(課題の説明) 下にある旧牛舎の日記を、最後の一文の後から書き継ぐこと。

═════ 抽出テキスト ═════

冬の犬猫牛まつり 6:牛2
午後の作業は、普段手が足りずなかなかやれないことを
この機に、ということでお姉さんと旧牛舎へ @14:30
屋根が瓦だ、カックイー
おもむきのある建物。
古材を集めるのが父上の趣味だったそうだ。
牛たちが踏んだり食べると危ないモノを拾い集める作業。
木材は燃やし、プラッチック破片や金属類はまとめるなど。
好奇心旺盛な牛たちが、なんやなんやと集まって来る。
外にいる牛たちはみな強くて巨大で、近づいて来ると思わず逃げ腰に。
たぶん逃げたほうがいい、うっかり吹っ飛ばされないよう。
よだれも鼻水も凍るよね。
オレもマスクの中、鼻水しかねえべさ。
ゴミを拾いながらあちこち探検。
こんなところでひっそり過ごしている牛たちも
こんなにいたんだなぁ。
つららら
時を止めた古い牛舎の中を、時折巨体がぬっと横切る。

═════ 提供データ ═════

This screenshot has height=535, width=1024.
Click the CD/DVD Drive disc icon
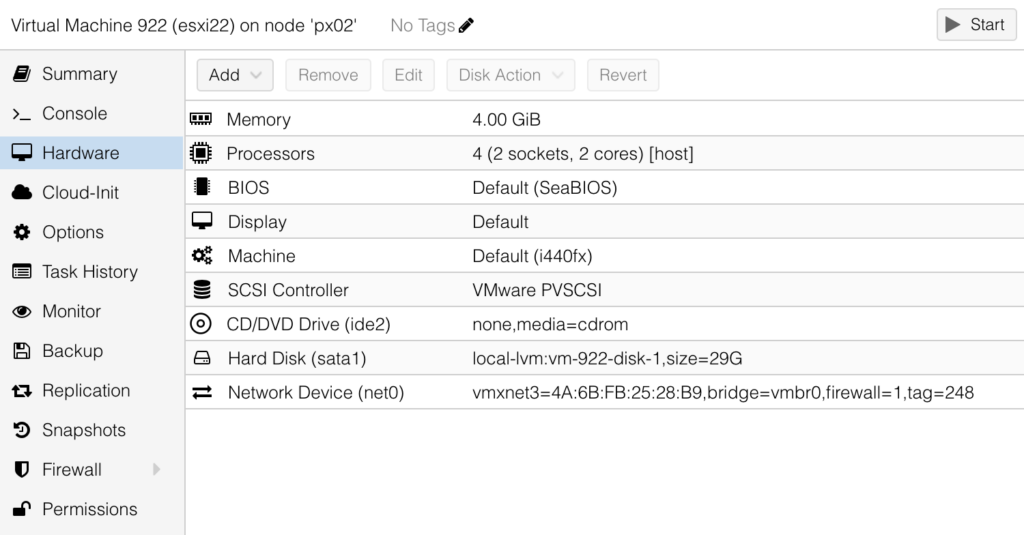coord(201,324)
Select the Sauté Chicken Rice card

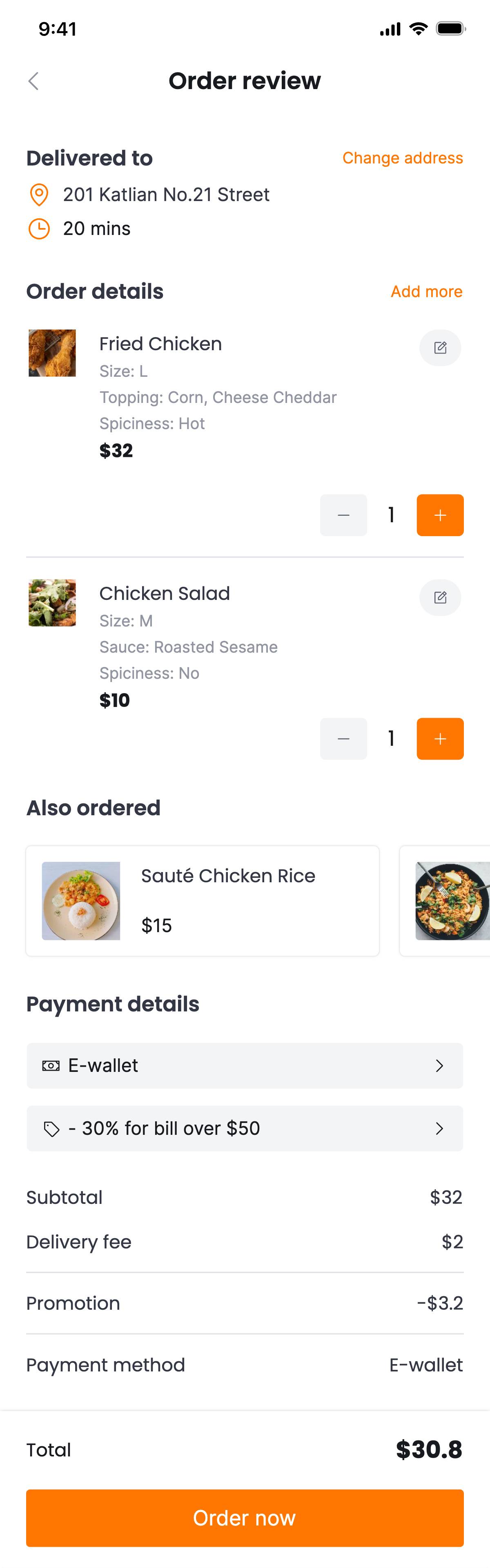pyautogui.click(x=203, y=900)
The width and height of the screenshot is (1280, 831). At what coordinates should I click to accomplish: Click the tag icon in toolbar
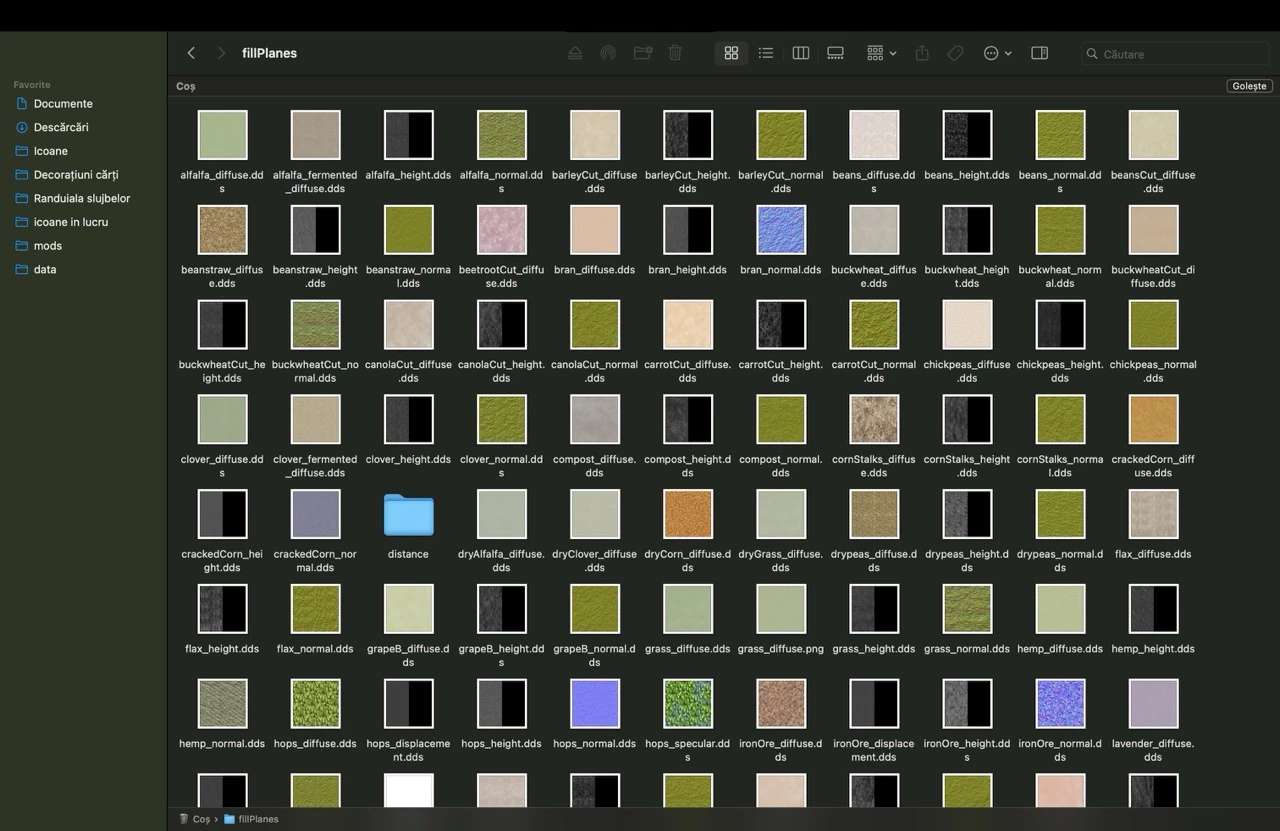[955, 53]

═════

(解答)
廃墟の中、耳元で生々しく響くブシューという鼻息と、
ボスボスという足音と。奇妙な夢の中のよう。
あ、ここの牛たちも水が凍って飲めずにいる。
お姉さんに伝えると、給水係を仰せつかる。
「でもここの牛たちは強くて乱暴だから…できるかな?」と心配される。
で、できますとも押忍。
その脇を、重機に乗った伊東先生に連れ去られる豆かあさん。
先生の粗大ゴミ処理熱が収まらなくなってきた @16:00
あやこまどかは引き続きゴミ拾いと火の番。
大きくはない給水プールに、かろうじて動いている温水器からホースで注ぐ。
デカ牛たちがわらわらと集まって来る。
ものすごい勢いで舌ですくってゴブゴブと飲み、全然溜まらない。
頭のいい牛はホースごとくわえてヂュウヂュウ吸ってしまう。
近づいて来る牛の脚で地面のホースが踏まれ、
逆流して蛇口からホースがぶっ飛んでしまう。
はめに行く、戻ってホース持つ。
また踏まれて飛ぶ、はめに行く。
とっとと出さんかい、と詰め寄られる。逃げる。
その飲みっぷりと水の足りなさっぷりに呆然としながら
1時間以上ホースを握りしめて立っていた。
食べるためのロールを集める以外に、こんなに大量の水も必要なのだ。
これだけ経費のかかる牛を、100円のハンバーガーや290円の牛丼として
大量に消費していることの異常。
こんなにも手に負えない命を、私たちはいかにも手軽に享受している。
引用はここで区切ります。